Perempuan di Indonesia dirugikan oleh kemiskinan dan dipinggirkan oleh proses pembangunan. Kontrol terhadap sumber daya alam yang menopang kehidupan mereka sebagian besar masih jauh dari jangkauan tangan mereka. Ketika presiden baru menduduki jabatannya, sejumlah kelompok perempuan kembali mengulangi pernyataan mereka agar perempuan memiliki suara yang lebih besar pada tingkat lokal dan nasional dalam pembuatan keputusan yang mempengaruhi mereka..


Fokus Pada Perempuan

Edisi Down to Earth ini mencakup beberapa artikel yang berhubungan dengan perempuan, tanah dan sumber daya alam, baik yang diambil dari sumber-sumber Indonesia sendiri ataupun dari sumber internasional. Dalam artikel-artikel tersebut diungkapkan sikap positif peran tradisional perempuan atas pengelolaan sumber daya alam (lihat artikel Ngata Toro [bahasa Inggeris]), di samping ada pula beberapa ambivalensi yang mendua (studi kasus Halimun[Inggeris]). Terdapat pula contoh beberapa perempuan yang menantang aspek adat di dalam masyarakat adat dan melakukan pengorganisasian diri untuk meningkatkan posisi mereka (Yosepha Alomang[Inggeris]). Artikel-artikel ini antara lain juga berisi penegasan kembali hak-hak perempuan dan tuntutan kepada pemerintah, perusahaan dan lembaga-lembaga keuangan untuk menghormati hak-hak perempuan (konferensi pertambangan[Inggeris]).

Pada bulan Oktober tahun 2004, ornop-ornop di Indonesia menyelenggarakan Konferensi Internasional Tentang Penguasaan Tanah dan Sumber Daya Alam. Didalamnya terdapat panelis pembicara perempuan tentang tema perempuan dan sistem penguasaan tanah (land tenure) (lihat www.landtenure.net).
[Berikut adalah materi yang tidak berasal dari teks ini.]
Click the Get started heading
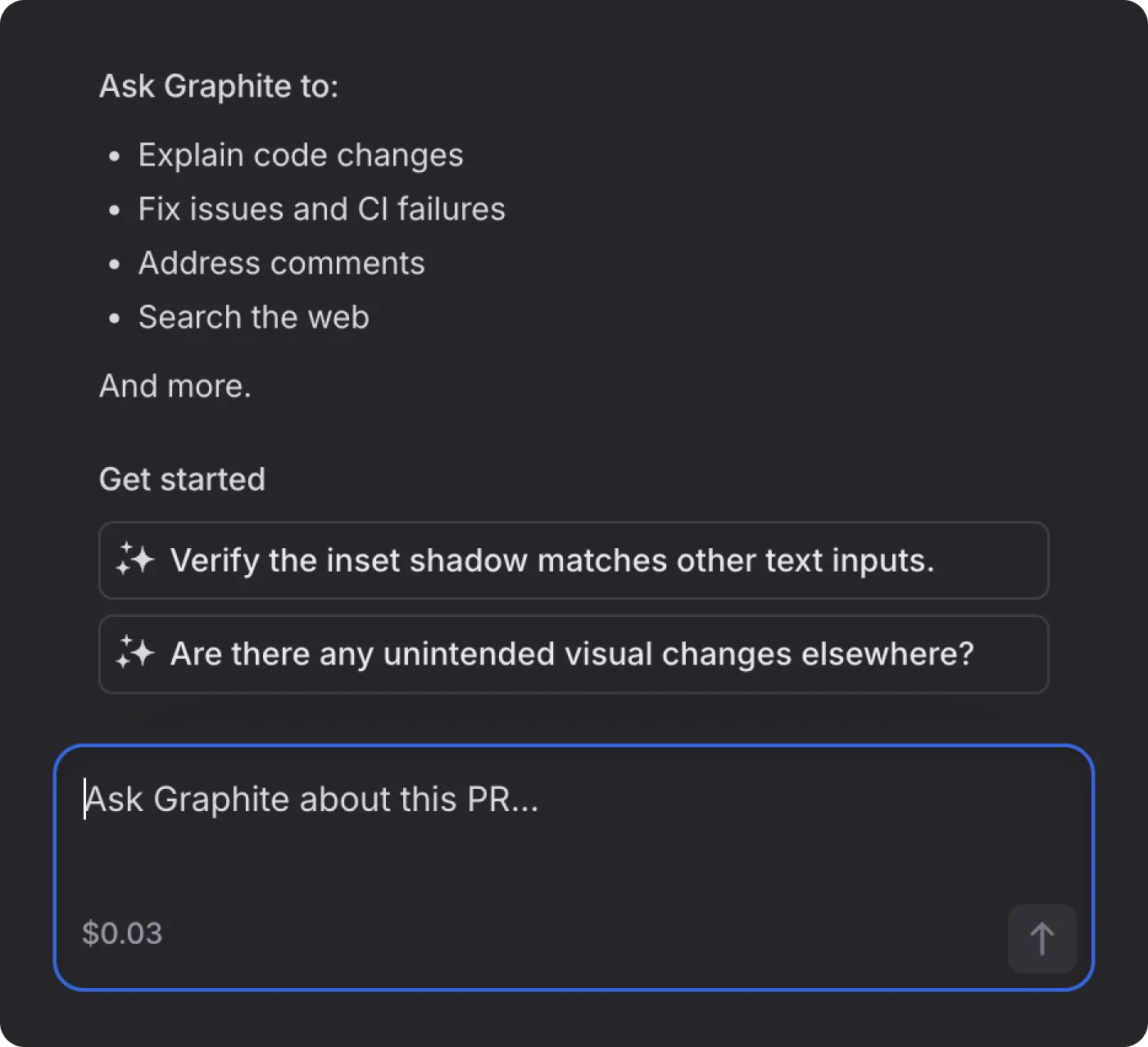This screenshot has height=1047, width=1148. 182,478
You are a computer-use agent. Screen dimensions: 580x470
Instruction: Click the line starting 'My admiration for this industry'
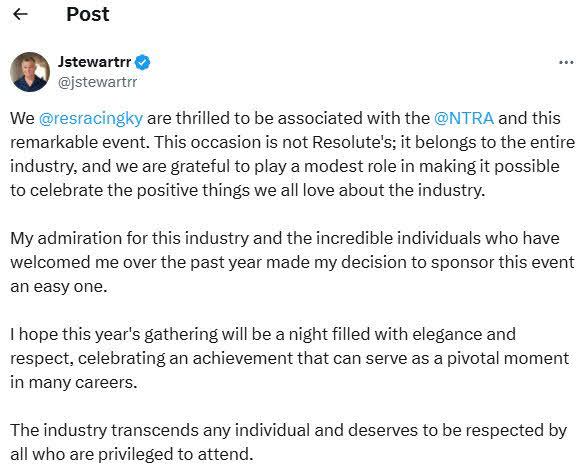pyautogui.click(x=284, y=239)
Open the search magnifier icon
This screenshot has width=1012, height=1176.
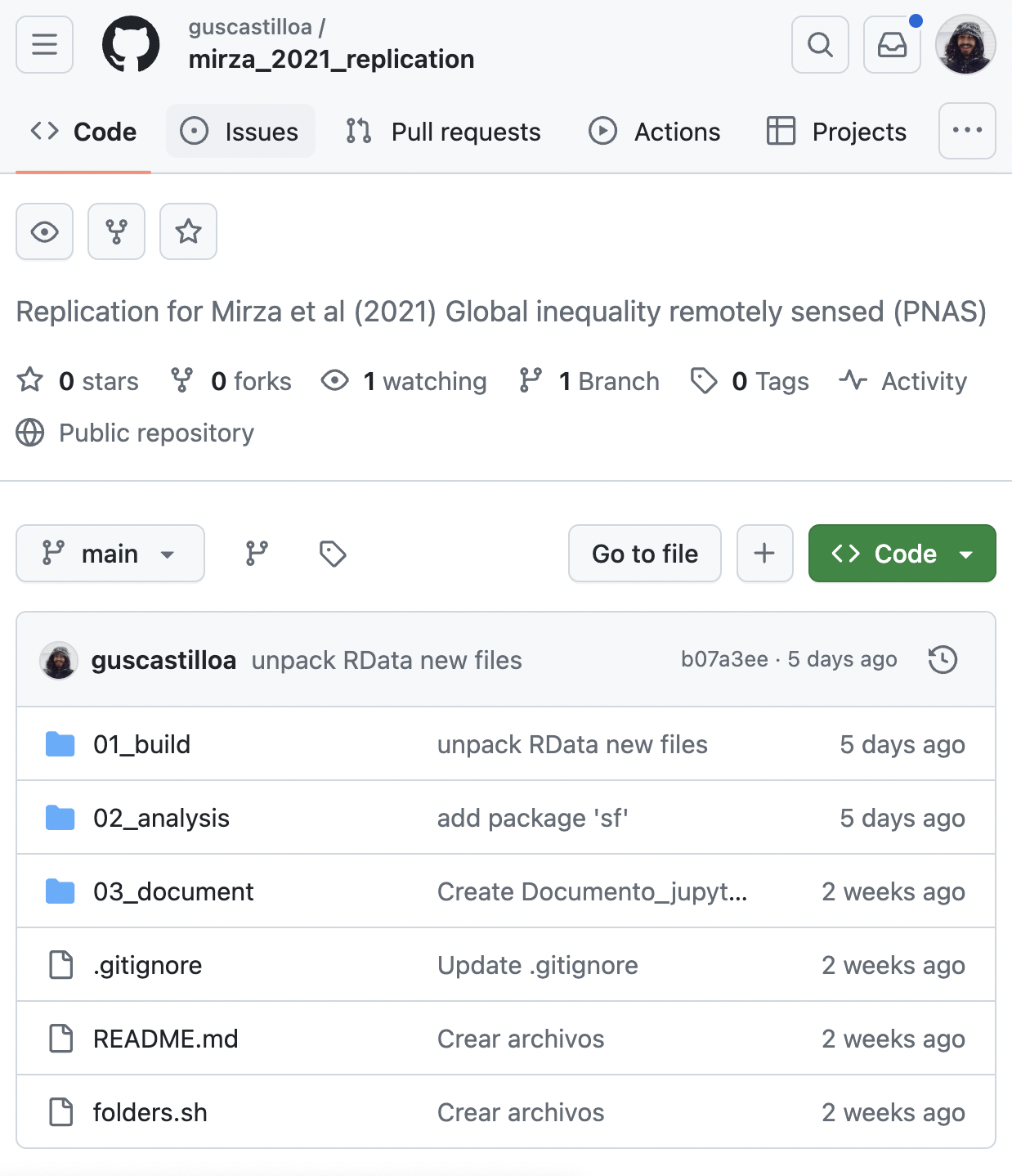820,44
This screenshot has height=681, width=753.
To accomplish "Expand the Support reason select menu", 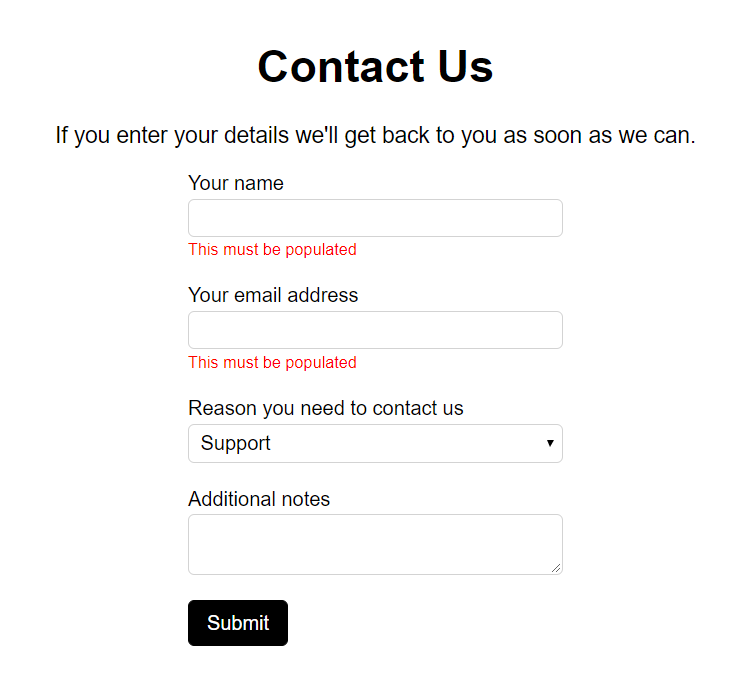I will point(375,443).
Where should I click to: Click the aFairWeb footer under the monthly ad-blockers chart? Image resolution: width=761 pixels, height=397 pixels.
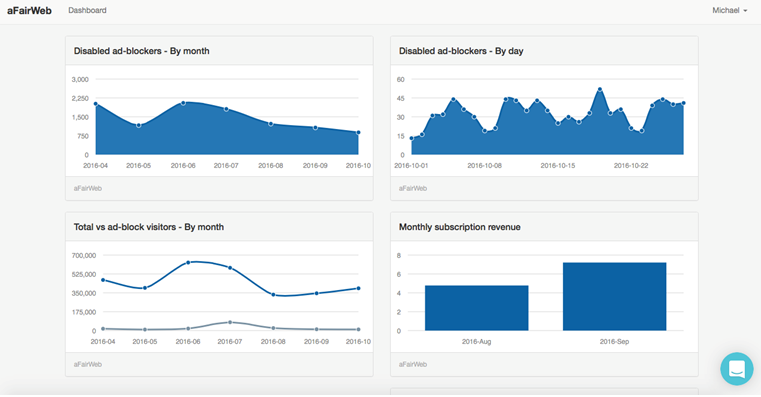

Para panelis mengulas masalah perempuan adat dan penguasaan tanah; dampak dari proyek pertanian komersial berskala besar terhadap perempuan dan tanah di Jambi, Sumatra; efek dari hukum negara dan kebijakan internasional terhadap hak waris perempuan etnis Cina di Indonesia, dan studi tentang perempuan, tanah dan eksploitasi komersial di ekosistem Halimun Jawa Barat (lihat ringkasan[Inggeris]).

Perempuan dan penguasaan tanah menjadi sorotan ornop di Indonesia pada waktu yang tepat (strategis): Maret tahun depan adalah Beijing+10, atau sesi ke-49 Komisi tentang Status Perempuan, dimana negara anggota PBB akan meninjau kembali kemajuan atas komitmen yang telah mereka buat pada Konferensi Perempuan Dunia ke Empat di Beijing tahun 1995. Deklarasi Beijing menyatakan bahwa:

Persamaan hak, kesempatan dan akses kepada sumber daya...adalah penting untuk [..] kehidupan yang baik [bagi perempuan] dan keluarga mereka begitu pula untuk konsolidasi demokrasi...(para 15)

dan

Pemberantasan kemiskinan ... memerlukan keterlibatan perempuan dalam pembangunan sosial dan ekonomi, kesempatan yang sama dan partisipasi penuh dan adil antara laki-laki dan perempuan sebagai agen dan pemanfaatan pembangunan berkelanjutan yang berpusat pada masyarakat (para 16)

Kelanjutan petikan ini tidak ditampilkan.